Items from a dataset:
============================================================

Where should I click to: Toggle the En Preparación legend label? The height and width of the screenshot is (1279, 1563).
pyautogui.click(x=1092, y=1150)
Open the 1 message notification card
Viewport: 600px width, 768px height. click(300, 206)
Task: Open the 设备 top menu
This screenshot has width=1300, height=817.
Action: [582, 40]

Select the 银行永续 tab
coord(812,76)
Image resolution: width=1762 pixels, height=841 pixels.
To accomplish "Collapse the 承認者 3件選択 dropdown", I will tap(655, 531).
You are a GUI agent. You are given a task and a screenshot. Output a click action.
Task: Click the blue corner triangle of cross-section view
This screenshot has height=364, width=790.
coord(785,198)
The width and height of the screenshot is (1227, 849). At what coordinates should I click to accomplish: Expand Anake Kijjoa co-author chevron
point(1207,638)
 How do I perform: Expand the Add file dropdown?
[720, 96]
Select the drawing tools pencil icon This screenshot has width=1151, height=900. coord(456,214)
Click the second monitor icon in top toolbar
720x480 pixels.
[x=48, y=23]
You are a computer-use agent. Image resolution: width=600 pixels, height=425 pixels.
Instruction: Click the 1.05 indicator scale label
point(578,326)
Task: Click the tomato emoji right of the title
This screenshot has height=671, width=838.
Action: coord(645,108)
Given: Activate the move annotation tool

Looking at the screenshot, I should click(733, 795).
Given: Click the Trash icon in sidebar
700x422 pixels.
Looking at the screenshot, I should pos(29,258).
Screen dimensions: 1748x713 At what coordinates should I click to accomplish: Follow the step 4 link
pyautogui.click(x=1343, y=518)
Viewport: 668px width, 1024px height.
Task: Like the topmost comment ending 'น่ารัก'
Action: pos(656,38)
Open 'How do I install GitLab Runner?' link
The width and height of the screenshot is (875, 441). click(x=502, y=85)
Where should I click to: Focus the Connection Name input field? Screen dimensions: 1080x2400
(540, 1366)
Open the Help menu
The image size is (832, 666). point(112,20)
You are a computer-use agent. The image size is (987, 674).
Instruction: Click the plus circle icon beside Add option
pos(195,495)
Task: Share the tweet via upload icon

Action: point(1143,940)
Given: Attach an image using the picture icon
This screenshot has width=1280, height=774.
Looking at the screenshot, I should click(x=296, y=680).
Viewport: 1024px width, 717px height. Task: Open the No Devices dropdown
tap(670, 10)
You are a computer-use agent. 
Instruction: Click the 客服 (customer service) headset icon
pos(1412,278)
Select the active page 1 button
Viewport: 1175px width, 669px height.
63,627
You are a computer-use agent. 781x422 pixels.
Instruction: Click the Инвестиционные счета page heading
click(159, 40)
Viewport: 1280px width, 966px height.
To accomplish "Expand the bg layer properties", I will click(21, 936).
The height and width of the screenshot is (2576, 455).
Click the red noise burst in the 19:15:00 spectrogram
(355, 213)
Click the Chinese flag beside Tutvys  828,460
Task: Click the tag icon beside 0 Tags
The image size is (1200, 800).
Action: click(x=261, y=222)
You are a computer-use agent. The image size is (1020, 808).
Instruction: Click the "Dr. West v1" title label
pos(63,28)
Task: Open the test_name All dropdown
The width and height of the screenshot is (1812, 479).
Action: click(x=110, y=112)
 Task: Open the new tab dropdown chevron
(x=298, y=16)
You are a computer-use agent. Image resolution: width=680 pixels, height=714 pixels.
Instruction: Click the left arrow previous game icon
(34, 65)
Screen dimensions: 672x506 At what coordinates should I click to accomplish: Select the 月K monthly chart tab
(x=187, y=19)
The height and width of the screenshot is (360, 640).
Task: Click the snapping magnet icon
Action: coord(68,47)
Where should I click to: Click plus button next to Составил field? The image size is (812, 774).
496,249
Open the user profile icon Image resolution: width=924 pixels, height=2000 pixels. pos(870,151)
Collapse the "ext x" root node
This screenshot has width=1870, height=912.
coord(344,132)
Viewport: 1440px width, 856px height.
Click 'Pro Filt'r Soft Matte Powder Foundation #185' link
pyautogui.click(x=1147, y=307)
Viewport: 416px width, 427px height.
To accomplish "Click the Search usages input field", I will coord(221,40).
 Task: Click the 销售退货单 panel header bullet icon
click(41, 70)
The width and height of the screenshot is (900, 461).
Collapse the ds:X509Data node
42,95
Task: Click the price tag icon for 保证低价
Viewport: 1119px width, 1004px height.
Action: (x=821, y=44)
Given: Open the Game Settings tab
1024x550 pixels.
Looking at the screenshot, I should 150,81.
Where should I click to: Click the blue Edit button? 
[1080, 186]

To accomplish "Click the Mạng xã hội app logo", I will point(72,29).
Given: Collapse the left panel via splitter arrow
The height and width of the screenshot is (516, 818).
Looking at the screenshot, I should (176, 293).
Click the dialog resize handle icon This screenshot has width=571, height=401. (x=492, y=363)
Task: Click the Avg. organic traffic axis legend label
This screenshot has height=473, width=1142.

============================================================

**WHAT IS REQUIRED:**
Starting at the line that contains "Instruction: Click the left", retype every line through the end of the records exactly, and nothing else.

**SOLUTION TO THIS TASK:**
Instruction: Click the left arrow previous game icon
(34, 65)
Screen dimensions: 672x506 At what coordinates should I click to accomplish: Select the 月K monthly chart tab
(x=187, y=19)
The height and width of the screenshot is (360, 640).
Task: Click the snapping magnet icon
Action: coord(68,47)
Where should I click to: Click plus button next to Составил field? The image size is (812, 774).
496,249
Open the user profile icon Image resolution: width=924 pixels, height=2000 pixels. pos(870,151)
Collapse the "ext x" root node
This screenshot has width=1870, height=912.
coord(344,132)
Viewport: 1440px width, 856px height.
Click 'Pro Filt'r Soft Matte Powder Foundation #185' link
pyautogui.click(x=1147, y=307)
Viewport: 416px width, 427px height.
To accomplish "Click the Search usages input field", I will coord(221,40).
 Task: Click the 销售退货单 panel header bullet icon
click(41, 70)
The width and height of the screenshot is (900, 461).
Collapse the ds:X509Data node
42,95
Task: Click the price tag icon for 保证低价
Viewport: 1119px width, 1004px height.
Action: (x=821, y=44)
Given: Open the Game Settings tab
1024x550 pixels.
Looking at the screenshot, I should 150,81.
Where should I click to: Click the blue Edit button? 
[1080, 186]

To accomplish "Click the Mạng xã hội app logo", I will point(72,29).
Given: Collapse the left panel via splitter arrow
The height and width of the screenshot is (516, 818).
Looking at the screenshot, I should (176, 293).
Click the dialog resize handle icon This screenshot has width=571, height=401. (x=492, y=363)
Task: Click the Avg. organic traffic axis legend label
This screenshot has height=473, width=1142.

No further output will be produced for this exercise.